Start of EXCERPTED DATA
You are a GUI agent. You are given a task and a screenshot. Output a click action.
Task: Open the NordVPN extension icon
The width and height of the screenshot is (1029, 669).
End of EXCERPTED DATA
Start of EXCERPTED DATA
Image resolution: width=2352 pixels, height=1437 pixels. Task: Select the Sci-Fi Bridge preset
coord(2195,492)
End of EXCERPTED DATA
Looking at the records above, which lines contain "screenshot"? Copy those lines.

**OUTPUT**
You are a GUI agent. You are given a task and a screenshot. Output a click action.
The width and height of the screenshot is (1029, 669).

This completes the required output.